The Waypoint Radio crew welcomes Motherboard senior editor Jordan Pearson onto the show to talk about gaming NFTs. We discuss how some of the current trends portend a grim future, the NFT games that already exist and how they operate, and what a AAA developer might do with this technology. Come along and listen as we collectively stare into the abyss! After the break, Rob, Patrick, and Cado talk about two recent sci-fi epics: Foundation and Dune, and how they both tackle the way empires oppress people on different timescales.
Thinking back to Gita’s piece about the Dead Games Insult. Watch what happens when instead of a game being just your social space, it’s also your life’s savings. The toxicity of that is going to be beyond anything you could ever imagine. Somebody won’t be able to retire because Square Enix shuts down the NFT FFVII game early.
Although they also seem to have been genuinely surprised by how many people are totally upset with them for this, too. (And, of course, those people should be.) So there’s still possibly time for a climbdown, at least for the short term…
It’s hard to predict where the NFT thing will go. It’s a grift, and at some point the people with the most to gain will cash out and crash it. On the other hand, the only way to keep an MLM going is to get more members, and with everyone from the Royal Canadian Legion to Disney releasing these things, it’s certainly possible they’ll have room to grow for a while.

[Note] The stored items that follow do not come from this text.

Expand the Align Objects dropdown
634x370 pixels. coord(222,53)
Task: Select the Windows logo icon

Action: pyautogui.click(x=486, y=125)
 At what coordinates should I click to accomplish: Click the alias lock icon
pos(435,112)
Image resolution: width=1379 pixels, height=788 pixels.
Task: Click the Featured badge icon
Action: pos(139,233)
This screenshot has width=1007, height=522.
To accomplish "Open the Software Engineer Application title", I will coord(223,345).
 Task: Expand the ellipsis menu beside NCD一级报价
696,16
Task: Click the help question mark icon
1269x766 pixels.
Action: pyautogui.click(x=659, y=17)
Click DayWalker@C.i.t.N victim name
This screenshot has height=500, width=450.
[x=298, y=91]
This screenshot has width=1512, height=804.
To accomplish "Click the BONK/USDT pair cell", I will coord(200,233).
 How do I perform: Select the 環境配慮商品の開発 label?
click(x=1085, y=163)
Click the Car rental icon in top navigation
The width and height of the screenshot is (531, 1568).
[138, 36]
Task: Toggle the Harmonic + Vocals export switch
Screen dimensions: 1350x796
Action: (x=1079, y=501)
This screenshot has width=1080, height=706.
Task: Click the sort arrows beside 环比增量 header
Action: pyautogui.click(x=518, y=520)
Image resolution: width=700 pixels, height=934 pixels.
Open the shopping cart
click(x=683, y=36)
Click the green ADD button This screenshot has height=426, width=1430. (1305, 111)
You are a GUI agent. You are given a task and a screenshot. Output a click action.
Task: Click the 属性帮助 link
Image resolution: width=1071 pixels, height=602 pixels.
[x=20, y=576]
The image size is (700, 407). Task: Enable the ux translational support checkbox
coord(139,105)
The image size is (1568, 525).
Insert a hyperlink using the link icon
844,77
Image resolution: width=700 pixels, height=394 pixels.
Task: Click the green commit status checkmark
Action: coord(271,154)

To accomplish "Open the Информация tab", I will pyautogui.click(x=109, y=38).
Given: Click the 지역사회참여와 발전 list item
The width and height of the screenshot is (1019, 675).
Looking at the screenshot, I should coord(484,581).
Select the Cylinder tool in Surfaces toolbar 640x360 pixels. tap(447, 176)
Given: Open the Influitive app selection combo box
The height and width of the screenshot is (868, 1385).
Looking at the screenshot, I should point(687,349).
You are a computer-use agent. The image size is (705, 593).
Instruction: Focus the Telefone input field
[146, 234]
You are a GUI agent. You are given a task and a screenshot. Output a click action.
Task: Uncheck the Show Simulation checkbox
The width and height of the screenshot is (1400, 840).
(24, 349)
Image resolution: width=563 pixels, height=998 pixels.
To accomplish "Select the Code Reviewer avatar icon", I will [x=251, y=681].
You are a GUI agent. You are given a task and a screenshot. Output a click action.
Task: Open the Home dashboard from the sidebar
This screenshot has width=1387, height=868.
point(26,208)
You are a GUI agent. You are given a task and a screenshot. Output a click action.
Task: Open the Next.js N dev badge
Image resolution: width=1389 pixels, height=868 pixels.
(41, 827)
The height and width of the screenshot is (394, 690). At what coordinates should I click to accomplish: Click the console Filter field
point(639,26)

And while I’m heartened to see people cancelling their Nitros en masse, I will be surprised if everyone cancels - say - their FFXIV sub when Square Enix starts peddling some ugly gold Chocobo NFTs. I’m sure Konami is mere months from releasing three crisp JPEGs of Blue-Eyes White Dragon for the aspiring Seto Kaibas of the cryptobro scene. With every company dipping their toe in the cesspool, it could become a “there’s no ethical consumption under cryptocapitalism” situation.
Re: Foundation series, I grew up reading the books and as an adaptation its disappointing to the point of being depressing, BUT I can still appreciate Lee Pace.
Elaborating a little on my first point the writer seems to have no interest in exploring the themes in Asimovs books, like the idea of intelligence and planning being able to counter brute force, in fact the opposite as one of the characters uses a key line “violence is the last resort of the incompetent” as a joke throw away line.
In short the parts with the Empire and Lee Pace are OK, the Foundation section is terrible throw away sci fi. Keep in mind the Empire stuff is 100% new matierial and doesn’t need the Foundation license at all.
I don’t know where this distinction begins or ends exactly, but I also can’t shake the “they threw SO much money at this that it’s gross” feeling.
Who should bear the cost of this?
Well, it’s not gonna be me, because why would I do this — why would I spend literally billions of dollars so you can always keep your loot in future games with absolutely no compensation other than the first time you spend $60 on the first game decades ago?
So are you going to spend literally $50,000 to get your gun moved from one game to the other? If you are, I want you to at least consider how sustainable this business model is — because there are not Call of Duty player numbers with the kind of money to spend updating a gun for a new game.
If anything, I think Jordan and the pod didn’t go hard enough against NFTs. /shrug
I checked out Foundation’s first episode today and despite a lot of trepidation, really enjoyed it. I can already see a bit of a problem in that this the Lee Pace Emperor Show, not the Foundation Show, and I don’t care at all about the events on Terminus (…yet).
But Game of Thrones found a good stride as Lannister Dallas, so maybe this show can do the same. GoT actually collapsed as a narrative once it tried to not be a soap opera in the Red Keep.
We have no current plans to ship this internal concept. For now we’re focused on protecting users from spam, scams and fraud. Web3 has lots of good but also lots of problems we need to work through at our scale. More soon.
I still see this as them revisiting it in 4 months.
Ah. Abandoning an unpopular plan while everyone’s attention is focused on it and then rushing it through when people are distracted by something else. We like to call that The Conservative Party Method.
My beef with NFTs isn’t for ecological reasons. Those can change and many recent corporate merchandise NFTs are already on “green” platforms. The real issue is that they represent an attempt to re-impose artificial scarcity on culture.
People in tech, particularly in the Elon Musk bubble, seem to have the impression that technological hypotheticals, such as asteroid mining or mars colonization, would inherently bring broad human prosperity, but NFTs show that as scarcity is alleviated, capital finds ways to create new forms of it, if it’s necessary to preserve the existence of class differences. -nicodotgay
True but I think the argument against NFTs needs to foreclose against the future possibility of “actually green” crypto. NFTs are bad inherently, regardless of their carbon footprint.